╔══

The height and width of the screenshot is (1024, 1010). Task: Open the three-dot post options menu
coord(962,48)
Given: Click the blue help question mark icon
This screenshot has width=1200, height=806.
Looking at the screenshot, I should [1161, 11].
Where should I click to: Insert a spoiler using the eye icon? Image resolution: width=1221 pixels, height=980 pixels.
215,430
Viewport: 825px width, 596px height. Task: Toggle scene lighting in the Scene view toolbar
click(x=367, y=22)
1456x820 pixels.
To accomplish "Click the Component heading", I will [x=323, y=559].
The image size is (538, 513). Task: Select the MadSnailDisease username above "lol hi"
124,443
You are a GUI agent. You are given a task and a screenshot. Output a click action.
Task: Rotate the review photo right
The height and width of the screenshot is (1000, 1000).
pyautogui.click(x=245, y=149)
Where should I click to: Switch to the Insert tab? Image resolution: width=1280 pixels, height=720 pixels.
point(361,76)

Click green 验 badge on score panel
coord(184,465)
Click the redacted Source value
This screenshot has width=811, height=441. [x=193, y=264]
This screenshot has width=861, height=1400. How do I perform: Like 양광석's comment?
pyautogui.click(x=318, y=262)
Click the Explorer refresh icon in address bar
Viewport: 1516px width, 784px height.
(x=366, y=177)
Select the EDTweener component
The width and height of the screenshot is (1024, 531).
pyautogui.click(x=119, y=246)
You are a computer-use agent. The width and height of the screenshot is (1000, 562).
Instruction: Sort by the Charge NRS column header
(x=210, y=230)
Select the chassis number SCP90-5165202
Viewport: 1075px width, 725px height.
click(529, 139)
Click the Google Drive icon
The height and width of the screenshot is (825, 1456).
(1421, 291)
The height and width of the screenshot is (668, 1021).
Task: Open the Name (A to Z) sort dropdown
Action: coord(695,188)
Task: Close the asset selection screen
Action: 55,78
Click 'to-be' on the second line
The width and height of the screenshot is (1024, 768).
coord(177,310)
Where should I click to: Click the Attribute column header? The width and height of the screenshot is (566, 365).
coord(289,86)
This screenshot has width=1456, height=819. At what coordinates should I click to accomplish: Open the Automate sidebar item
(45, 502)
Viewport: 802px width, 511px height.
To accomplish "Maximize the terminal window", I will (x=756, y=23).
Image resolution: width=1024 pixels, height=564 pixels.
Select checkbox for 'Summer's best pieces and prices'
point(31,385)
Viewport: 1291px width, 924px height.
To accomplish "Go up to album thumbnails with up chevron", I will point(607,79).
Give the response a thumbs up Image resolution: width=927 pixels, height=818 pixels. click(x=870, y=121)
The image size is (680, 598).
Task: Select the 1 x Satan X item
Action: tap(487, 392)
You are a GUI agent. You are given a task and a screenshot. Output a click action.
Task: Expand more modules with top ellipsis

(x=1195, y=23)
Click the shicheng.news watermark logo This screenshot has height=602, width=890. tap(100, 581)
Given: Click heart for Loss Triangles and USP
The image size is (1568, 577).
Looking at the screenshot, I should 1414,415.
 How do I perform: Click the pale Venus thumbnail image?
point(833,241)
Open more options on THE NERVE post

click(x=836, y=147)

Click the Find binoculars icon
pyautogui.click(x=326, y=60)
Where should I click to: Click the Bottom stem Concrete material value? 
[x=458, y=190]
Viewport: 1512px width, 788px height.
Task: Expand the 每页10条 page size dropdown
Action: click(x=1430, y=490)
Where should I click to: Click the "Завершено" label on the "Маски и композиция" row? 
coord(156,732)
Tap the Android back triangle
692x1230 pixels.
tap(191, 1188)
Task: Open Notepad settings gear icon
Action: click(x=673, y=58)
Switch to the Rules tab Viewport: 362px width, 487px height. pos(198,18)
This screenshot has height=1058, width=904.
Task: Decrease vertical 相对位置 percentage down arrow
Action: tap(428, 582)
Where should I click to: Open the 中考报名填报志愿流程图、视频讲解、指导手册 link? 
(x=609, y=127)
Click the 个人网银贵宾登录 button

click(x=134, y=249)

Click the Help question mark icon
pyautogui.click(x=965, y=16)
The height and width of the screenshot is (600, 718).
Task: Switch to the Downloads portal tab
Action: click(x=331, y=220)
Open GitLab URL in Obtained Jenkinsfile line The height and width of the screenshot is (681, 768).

╚══

* _Aim of the exercise_
Your task is to count the lines of the records that contain "will". Answer with only that number.

* _Solved problem_
3